Goal of the exercise » Starting at the first line and ending at the last, output the data exactly.

Material provided »
#####

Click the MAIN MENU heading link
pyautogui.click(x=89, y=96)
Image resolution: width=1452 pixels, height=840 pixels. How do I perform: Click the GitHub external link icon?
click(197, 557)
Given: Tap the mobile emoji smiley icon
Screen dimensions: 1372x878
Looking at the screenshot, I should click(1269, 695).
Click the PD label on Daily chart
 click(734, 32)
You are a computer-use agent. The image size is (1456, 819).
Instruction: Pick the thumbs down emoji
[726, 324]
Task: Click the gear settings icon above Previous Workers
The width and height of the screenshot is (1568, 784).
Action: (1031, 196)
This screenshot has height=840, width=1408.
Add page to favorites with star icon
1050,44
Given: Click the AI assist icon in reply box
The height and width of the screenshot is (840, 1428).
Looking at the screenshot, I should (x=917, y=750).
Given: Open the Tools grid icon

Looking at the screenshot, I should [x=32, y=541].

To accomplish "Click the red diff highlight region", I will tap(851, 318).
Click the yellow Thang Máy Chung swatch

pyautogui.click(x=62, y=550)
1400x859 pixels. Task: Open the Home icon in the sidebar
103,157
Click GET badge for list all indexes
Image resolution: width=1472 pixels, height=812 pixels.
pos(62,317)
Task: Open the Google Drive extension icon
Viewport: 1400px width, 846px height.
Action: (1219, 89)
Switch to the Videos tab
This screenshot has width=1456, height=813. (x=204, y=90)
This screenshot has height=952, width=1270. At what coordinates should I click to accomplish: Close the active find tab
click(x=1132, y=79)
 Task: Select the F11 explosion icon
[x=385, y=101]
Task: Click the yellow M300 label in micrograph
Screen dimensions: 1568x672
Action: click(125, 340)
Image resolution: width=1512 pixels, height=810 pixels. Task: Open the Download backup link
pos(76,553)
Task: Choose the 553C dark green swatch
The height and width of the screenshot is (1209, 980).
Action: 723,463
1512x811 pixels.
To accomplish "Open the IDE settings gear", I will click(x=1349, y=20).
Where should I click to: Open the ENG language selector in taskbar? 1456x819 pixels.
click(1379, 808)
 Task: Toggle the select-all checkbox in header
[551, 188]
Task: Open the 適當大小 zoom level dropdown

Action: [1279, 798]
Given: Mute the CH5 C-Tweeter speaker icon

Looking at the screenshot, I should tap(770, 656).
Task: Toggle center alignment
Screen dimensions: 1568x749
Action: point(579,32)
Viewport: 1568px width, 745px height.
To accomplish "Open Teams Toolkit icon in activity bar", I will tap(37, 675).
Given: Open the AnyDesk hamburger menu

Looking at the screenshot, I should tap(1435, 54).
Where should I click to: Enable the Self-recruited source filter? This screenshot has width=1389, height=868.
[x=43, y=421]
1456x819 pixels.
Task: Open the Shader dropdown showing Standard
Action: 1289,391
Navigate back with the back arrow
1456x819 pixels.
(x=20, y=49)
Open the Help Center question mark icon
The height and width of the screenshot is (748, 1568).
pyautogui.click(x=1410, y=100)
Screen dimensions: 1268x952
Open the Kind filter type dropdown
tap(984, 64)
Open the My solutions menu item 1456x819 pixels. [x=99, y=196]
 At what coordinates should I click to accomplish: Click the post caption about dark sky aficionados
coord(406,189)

#####

Task output »
Click the MAIN MENU heading link
pyautogui.click(x=89, y=96)
Image resolution: width=1452 pixels, height=840 pixels. How do I perform: Click the GitHub external link icon?
click(197, 557)
Given: Tap the mobile emoji smiley icon
Screen dimensions: 1372x878
Looking at the screenshot, I should click(1269, 695).
Click the PD label on Daily chart
 click(734, 32)
You are a computer-use agent. The image size is (1456, 819).
Instruction: Pick the thumbs down emoji
[726, 324]
Task: Click the gear settings icon above Previous Workers
The width and height of the screenshot is (1568, 784).
Action: (1031, 196)
This screenshot has height=840, width=1408.
Add page to favorites with star icon
1050,44
Given: Click the AI assist icon in reply box
The height and width of the screenshot is (840, 1428).
Looking at the screenshot, I should (x=917, y=750).
Given: Open the Tools grid icon

Looking at the screenshot, I should [x=32, y=541].

To accomplish "Click the red diff highlight region", I will tap(851, 318).
Click the yellow Thang Máy Chung swatch

pyautogui.click(x=62, y=550)
1400x859 pixels. Task: Open the Home icon in the sidebar
103,157
Click GET badge for list all indexes
Image resolution: width=1472 pixels, height=812 pixels.
pos(62,317)
Task: Open the Google Drive extension icon
Viewport: 1400px width, 846px height.
Action: (1219, 89)
Switch to the Videos tab
This screenshot has width=1456, height=813. (x=204, y=90)
This screenshot has height=952, width=1270. At what coordinates should I click to accomplish: Close the active find tab
click(x=1132, y=79)
 Task: Select the F11 explosion icon
[x=385, y=101]
Task: Click the yellow M300 label in micrograph
Screen dimensions: 1568x672
Action: click(125, 340)
Image resolution: width=1512 pixels, height=810 pixels. Task: Open the Download backup link
pos(76,553)
Task: Choose the 553C dark green swatch
The height and width of the screenshot is (1209, 980).
Action: 723,463
1512x811 pixels.
To accomplish "Open the IDE settings gear", I will click(x=1349, y=20).
Where should I click to: Open the ENG language selector in taskbar? 1456x819 pixels.
click(1379, 808)
 Task: Toggle the select-all checkbox in header
[551, 188]
Task: Open the 適當大小 zoom level dropdown

Action: [1279, 798]
Given: Mute the CH5 C-Tweeter speaker icon

Looking at the screenshot, I should tap(770, 656).
Task: Toggle center alignment
Screen dimensions: 1568x749
Action: point(579,32)
Viewport: 1568px width, 745px height.
To accomplish "Open Teams Toolkit icon in activity bar", I will tap(37, 675).
Given: Open the AnyDesk hamburger menu

Looking at the screenshot, I should tap(1435, 54).
Where should I click to: Enable the Self-recruited source filter? This screenshot has width=1389, height=868.
[x=43, y=421]
1456x819 pixels.
Task: Open the Shader dropdown showing Standard
Action: 1289,391
Navigate back with the back arrow
1456x819 pixels.
(x=20, y=49)
Open the Help Center question mark icon
The height and width of the screenshot is (748, 1568).
pyautogui.click(x=1410, y=100)
Screen dimensions: 1268x952
Open the Kind filter type dropdown
tap(984, 64)
Open the My solutions menu item 1456x819 pixels. [x=99, y=196]
 At what coordinates should I click to accomplish: Click the post caption about dark sky aficionados
coord(406,189)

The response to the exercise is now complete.